Random question about uvs and seams from packed textures

Hi folks, long time no see!

I am mucking about with some stuff hlsl-wise, and I’ve come across something annoying which I can’t workaround. It is no big deal but one of those annoying things which keeps me noodling away. I’ve been at it for hours now, outputting the uvs, transformed uvs, allsorts of stuff, to see if I can understand why it’s happening, but I can’t as yet.

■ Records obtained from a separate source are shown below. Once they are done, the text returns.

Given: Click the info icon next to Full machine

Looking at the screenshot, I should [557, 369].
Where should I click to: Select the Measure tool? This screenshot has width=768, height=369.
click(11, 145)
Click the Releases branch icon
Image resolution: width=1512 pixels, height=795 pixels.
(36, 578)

I am hoping that maybe one of our shader gurus will be able to explain to me what’s going on! :):

I was writing up this UDK packed-texture example in hlsl to fiddle with in max.
http://udn.epicgames.com/Three/TerrainAdvancedTextures.html#Texture%20Packing:%20Implementing%20large%20texture%20tile%20sets

I’ve attached a screenshot of the shader in max. It’s just outputting diffuse pixels, and I have taken into consideration the padding suggested in the article. Despite having some padding there’s still a pesky seam visible if the filtering of the texture is anything other than ‘NONE’.

Maybe this is just something which can’t be avoided in this technique, but it seems that it should be doable, it would be great if any of you guys can explain to me what I’m doing wrong.

Cheers,

cw

I think what you’r talking about is http://wiki.polycount.com/EdgePadding?highlight=(\bCategoryTextureTechnique\b) try adding more ‘padding’???

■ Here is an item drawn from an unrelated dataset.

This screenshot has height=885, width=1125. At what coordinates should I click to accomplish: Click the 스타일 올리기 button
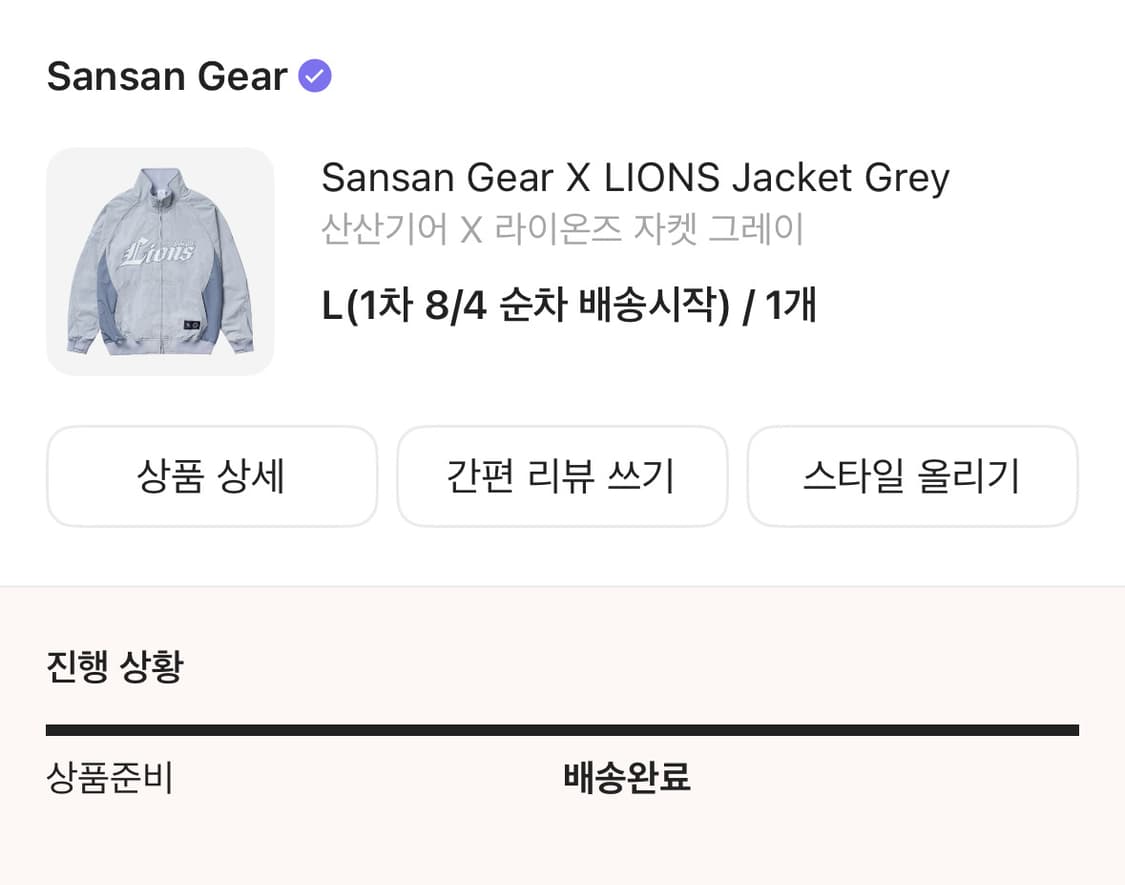point(912,476)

Thanks Shawn, but I’ve taken the padding into consideration, I’ve even now plumbed in some spinners in the shader UI to adjust the pad values per tile, and even when the bleed is visibly gone, there is a miniscule seam.

It is not apparent when the shader just texture samples in the normal way, only when it is sampling and blending the 4 quadrants.

I have checked removing all the blending stuff, so it is essentially simply rescaling the UVs to a portion of the texture, still makes seams.

My clumsy debugging makes me suspicious of the ‘frac’ intrinsic command, but what I don’t understand is how it can not work, I’m hoping someone can tell me some techno gubbins which is the reason, it will put me off the scent. I’m like a dog with a bone on one of these annoying things - just can’t leave it alone! :):

I’m stabbing in the dark here but is it caused by sampling the lower mip levels of the packed texture?

There is an option for “Use Full Precision UVs” in the static mesh editor, have you checked it for that object?

It might help.

Use Full Precision UVs - By default static meshes use half precision (16 bit) UVs in order to save memory. Enabling this option forces the mesh to use full precision (32 bit) UVs. This might be needed for certain cases when seeing artifacts with texture mapping the mesh.

http://udn.epicgames.com/Three/StaticMeshEditorUserGuide.html

Yeah Stefan, it must be something to do with that, but even when looking at the texture such that you can see the pixels’ size, and eradicate that bleed by moving the padding, there is a smaller than 1 texture pixel sized bleed of some kind still visible. Setting mipfilter to NONE removes the problem so it seems likely that it is something in that world causing the effect.

Probably something which is unavoidable, but I just wondered if there was a hardware or code explanation for why that is. It’s no big deal, really, just curiosity on my part.

I should try something other than max to look at it I suppose, max is not the most unbuggy of shader viewing platforms. :slight_smile:

@jonathan - I’m not looking at it in UDK/UnrealED, just in max’s viewport. Could be a max thing. I will have a try in another platform and see what occurs. Thanks to you all for your input. :slight_smile:

same thing happens in fx composer :frowning: i’ll try UDK next.